A company must have resources and scale to effectively pursue to collection of data and AI. Data is the “cash cow” of the digital age. Like gold and oil in decades past, there is a rush to accumulate as much data about consumers as quickly as possible. Companies like Facebook and Google are acquiring and making a fortune off the sale of said data. The current environment surrounding data acquisition and the proliferation of sensory technology in our vehicles is astounding. The increased presence of sensors and cameras within modern cars yield greater ability to monitor performance and surroundings. Today’s vehicles can identify which part of the car’s interior needs maintenance or if there are obstacles around us as we drive. These sensors generate data that is analyzed in the hopes of creating self-driving vehicles. Self-driving cars would generate immense amounts of data (1 gigabyte per second). The possibilities created by these acquisitions are equally immense. Vehicles will potentially be able to relay the location of specific landmarks like parking spaces in a crowded lot, for instance. While the ability to locate a parking space from a single application on your phone is beneficial, it is only one positive change self-driving vehicles could bring about.

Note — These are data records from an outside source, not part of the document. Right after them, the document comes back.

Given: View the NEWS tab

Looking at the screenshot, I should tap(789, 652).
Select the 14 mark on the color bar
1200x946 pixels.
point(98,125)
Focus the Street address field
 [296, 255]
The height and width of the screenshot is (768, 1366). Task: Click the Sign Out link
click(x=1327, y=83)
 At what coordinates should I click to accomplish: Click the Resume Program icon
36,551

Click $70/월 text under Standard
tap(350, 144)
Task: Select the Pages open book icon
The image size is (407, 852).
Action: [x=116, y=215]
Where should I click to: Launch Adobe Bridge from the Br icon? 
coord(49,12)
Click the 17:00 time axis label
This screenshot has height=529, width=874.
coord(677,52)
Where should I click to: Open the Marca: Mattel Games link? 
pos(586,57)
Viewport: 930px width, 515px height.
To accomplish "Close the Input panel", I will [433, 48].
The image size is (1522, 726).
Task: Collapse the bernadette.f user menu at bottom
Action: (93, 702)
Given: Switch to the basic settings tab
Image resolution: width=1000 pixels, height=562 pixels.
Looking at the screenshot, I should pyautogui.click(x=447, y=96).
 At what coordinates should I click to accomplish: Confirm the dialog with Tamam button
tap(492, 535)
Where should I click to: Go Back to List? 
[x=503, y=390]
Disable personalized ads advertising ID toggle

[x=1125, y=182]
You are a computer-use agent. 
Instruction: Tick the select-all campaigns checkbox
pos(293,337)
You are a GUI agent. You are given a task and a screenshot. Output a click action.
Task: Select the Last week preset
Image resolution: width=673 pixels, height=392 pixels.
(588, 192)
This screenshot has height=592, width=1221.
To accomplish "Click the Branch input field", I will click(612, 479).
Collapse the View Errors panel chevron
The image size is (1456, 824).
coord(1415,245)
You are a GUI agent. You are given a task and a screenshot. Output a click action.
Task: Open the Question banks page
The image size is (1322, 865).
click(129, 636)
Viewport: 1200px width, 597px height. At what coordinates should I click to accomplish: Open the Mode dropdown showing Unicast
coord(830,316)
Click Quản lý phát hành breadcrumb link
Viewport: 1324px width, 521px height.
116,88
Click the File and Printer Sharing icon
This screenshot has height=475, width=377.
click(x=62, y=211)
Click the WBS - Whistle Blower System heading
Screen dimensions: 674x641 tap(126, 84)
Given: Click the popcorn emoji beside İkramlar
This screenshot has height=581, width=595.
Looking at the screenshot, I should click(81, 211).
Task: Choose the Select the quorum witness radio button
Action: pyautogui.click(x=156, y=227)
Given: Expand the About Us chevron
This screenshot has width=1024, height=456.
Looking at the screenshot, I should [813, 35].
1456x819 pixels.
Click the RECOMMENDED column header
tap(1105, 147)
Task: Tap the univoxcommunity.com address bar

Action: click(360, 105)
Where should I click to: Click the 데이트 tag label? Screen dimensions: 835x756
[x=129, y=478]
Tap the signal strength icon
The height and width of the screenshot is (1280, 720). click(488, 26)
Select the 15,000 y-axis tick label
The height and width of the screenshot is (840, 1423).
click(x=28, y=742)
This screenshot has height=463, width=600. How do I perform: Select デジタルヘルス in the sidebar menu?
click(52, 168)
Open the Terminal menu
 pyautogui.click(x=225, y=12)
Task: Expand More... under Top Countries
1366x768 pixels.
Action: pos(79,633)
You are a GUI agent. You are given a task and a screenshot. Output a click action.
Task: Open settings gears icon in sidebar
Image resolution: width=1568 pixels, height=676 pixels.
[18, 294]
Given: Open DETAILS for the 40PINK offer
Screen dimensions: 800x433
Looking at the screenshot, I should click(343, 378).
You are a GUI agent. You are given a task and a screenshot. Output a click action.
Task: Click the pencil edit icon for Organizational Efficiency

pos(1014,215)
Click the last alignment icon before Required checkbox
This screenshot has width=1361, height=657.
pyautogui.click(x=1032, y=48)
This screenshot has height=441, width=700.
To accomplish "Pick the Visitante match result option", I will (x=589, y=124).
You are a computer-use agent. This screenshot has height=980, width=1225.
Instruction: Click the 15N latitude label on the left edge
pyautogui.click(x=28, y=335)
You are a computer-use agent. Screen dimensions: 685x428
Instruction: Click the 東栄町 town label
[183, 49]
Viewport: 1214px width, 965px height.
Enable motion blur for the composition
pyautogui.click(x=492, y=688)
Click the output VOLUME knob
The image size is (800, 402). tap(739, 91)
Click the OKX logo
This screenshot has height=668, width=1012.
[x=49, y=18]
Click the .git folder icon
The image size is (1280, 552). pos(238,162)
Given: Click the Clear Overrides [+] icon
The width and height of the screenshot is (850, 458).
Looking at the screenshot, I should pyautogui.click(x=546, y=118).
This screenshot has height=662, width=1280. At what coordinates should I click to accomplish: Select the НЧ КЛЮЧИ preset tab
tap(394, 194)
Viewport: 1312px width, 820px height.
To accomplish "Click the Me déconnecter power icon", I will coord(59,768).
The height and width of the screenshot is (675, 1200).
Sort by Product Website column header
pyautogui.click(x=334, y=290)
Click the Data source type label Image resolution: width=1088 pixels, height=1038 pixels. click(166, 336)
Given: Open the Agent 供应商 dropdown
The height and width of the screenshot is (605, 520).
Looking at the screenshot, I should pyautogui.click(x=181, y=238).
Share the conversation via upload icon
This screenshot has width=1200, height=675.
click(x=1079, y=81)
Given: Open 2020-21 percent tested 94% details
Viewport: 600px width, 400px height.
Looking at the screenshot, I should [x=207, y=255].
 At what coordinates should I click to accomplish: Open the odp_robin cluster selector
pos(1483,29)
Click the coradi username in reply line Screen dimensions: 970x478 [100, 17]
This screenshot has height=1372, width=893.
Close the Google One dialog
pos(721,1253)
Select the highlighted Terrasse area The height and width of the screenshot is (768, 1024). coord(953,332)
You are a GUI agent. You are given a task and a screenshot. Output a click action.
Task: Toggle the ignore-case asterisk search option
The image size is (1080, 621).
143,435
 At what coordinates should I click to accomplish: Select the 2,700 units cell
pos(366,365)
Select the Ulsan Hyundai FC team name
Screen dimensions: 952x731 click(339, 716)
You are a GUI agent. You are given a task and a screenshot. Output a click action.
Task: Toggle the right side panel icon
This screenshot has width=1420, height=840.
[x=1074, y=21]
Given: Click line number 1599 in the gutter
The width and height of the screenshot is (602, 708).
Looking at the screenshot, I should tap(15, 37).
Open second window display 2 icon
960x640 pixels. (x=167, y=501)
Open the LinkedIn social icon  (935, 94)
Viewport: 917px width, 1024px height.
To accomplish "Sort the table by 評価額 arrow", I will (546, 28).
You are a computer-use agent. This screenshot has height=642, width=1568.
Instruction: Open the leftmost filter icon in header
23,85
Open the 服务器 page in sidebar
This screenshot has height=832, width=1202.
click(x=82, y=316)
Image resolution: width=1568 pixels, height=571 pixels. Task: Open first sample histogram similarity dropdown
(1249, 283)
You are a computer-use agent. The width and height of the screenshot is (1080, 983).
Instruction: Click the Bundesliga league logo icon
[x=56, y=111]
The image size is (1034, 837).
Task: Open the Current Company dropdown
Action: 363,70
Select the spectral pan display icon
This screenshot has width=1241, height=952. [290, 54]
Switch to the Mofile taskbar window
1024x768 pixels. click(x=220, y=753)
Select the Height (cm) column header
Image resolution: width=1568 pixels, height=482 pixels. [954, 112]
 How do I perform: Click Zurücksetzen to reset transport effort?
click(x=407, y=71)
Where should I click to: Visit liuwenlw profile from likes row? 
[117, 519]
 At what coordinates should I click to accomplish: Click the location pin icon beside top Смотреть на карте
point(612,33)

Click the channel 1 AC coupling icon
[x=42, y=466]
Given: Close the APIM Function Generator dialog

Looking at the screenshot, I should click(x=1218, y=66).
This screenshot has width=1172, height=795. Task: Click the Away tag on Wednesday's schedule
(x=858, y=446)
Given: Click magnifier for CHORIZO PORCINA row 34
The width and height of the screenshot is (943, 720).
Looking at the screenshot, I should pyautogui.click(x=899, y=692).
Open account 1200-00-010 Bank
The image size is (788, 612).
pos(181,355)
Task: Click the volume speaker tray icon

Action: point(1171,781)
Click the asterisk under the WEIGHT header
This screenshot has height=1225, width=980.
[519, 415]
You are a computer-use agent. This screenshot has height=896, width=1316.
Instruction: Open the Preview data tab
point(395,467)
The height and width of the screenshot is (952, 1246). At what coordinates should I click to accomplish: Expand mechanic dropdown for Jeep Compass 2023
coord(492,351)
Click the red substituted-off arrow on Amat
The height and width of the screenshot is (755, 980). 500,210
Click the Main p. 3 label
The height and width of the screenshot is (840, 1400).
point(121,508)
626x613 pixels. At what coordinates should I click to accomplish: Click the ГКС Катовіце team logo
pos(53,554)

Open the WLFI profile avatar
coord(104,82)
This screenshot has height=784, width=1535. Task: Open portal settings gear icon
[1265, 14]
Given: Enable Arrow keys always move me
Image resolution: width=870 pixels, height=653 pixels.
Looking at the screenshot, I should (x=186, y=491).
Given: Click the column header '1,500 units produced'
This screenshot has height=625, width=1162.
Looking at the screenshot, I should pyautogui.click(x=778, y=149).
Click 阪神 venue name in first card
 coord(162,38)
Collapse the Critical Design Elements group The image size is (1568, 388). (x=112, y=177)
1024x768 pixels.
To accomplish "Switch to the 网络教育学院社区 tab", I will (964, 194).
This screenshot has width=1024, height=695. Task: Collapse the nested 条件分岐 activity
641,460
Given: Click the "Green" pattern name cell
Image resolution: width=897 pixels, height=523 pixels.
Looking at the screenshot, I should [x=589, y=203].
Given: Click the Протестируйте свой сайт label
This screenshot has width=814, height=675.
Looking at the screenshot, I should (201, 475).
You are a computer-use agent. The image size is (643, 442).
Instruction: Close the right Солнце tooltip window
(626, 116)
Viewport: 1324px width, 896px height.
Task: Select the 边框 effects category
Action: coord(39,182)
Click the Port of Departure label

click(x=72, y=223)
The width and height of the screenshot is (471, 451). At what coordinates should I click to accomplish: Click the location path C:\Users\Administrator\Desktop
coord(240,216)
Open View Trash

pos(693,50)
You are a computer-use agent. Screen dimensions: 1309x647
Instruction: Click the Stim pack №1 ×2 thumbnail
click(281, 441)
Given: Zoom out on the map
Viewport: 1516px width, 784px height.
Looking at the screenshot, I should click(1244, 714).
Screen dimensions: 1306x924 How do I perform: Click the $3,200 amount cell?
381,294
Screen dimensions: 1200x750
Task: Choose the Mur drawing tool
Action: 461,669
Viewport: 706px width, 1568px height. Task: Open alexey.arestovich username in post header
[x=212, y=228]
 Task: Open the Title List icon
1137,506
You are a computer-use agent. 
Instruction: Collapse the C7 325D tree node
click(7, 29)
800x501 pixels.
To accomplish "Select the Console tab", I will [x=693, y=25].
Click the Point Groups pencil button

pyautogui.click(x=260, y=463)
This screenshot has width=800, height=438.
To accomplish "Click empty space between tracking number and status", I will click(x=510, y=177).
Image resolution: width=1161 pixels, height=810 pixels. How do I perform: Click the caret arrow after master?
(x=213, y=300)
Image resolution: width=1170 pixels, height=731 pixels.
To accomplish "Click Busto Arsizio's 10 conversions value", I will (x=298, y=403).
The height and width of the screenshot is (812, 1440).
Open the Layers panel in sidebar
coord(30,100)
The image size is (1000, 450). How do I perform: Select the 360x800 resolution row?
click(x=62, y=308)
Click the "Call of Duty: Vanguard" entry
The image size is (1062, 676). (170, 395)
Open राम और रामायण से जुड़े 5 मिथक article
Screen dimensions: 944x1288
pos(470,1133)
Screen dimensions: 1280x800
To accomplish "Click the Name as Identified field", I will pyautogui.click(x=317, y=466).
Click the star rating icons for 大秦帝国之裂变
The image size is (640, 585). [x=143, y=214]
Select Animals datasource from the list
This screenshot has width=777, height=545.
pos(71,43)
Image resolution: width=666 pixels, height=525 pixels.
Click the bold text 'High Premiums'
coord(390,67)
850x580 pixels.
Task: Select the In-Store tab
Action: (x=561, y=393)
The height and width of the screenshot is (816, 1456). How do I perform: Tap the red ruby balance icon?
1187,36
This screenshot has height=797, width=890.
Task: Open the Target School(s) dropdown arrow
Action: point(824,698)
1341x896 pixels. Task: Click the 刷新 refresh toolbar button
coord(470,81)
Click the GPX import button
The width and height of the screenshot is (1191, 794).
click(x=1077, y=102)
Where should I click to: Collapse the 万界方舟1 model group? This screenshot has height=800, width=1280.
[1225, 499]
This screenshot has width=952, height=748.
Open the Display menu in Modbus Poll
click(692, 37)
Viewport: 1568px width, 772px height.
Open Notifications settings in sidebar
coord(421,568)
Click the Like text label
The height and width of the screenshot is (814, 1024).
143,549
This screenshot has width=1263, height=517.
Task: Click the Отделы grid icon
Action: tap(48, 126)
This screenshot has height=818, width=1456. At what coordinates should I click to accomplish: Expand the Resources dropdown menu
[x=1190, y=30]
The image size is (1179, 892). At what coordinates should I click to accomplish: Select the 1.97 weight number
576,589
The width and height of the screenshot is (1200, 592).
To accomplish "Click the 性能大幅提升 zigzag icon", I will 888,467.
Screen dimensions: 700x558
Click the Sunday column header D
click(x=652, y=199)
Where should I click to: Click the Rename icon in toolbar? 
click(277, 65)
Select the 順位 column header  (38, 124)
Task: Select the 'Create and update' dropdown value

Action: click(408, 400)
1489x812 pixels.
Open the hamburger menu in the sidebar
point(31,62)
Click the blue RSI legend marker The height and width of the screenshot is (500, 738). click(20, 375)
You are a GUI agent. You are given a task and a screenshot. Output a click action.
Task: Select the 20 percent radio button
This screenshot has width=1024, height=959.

So how does that affect the workforce. First, self-driving vehicles would remove driver necessity in the transport industry. Taxis, cargo trucks, etc. would find their once human-operated vehicles controlled by a computer receiving incredible amounts of data as it travels. There would not be payroll discrepancies about overtime wages. Gone would be the days of driver error resulting in accidents (which result in $242 billion a year in the United States). Like the invention of the mechanized assembly line, the widespread implementation of self-driving vehicles would make the use of anything else obsolete.
The presence of affordable autonomous travel would exponentially expand the travel market. Transportation companies would be able to enter and reach people in the developing world who are unable to afford vehicles of their own or transport services operated by human drivers. The presence of vehicles always connected to the internet opens up the avenue for location and time-based advertisements. Companies could not only generate revenue from the use of vehicles and the sale of vehicle data, but also from advertisers trying to reach constituents in a particular region.
Self-driving vehicles can potentially streamline the route optimization and dispatching processes of your fleet – new orders will no longer have to be communicated from headquarters, as the car nearest a request would immediately get the request. Traffic congesting routes would be circumvented as the car receives data on the various paths towards its destination. The advent of the self-driving vehicle will be disruptive to various industries. Companies will have to adjust their processes, but the benefits should outweigh the costs. On the ever-growing hill to cutting-edge technology, there is one item to always keep in mind: Data is King.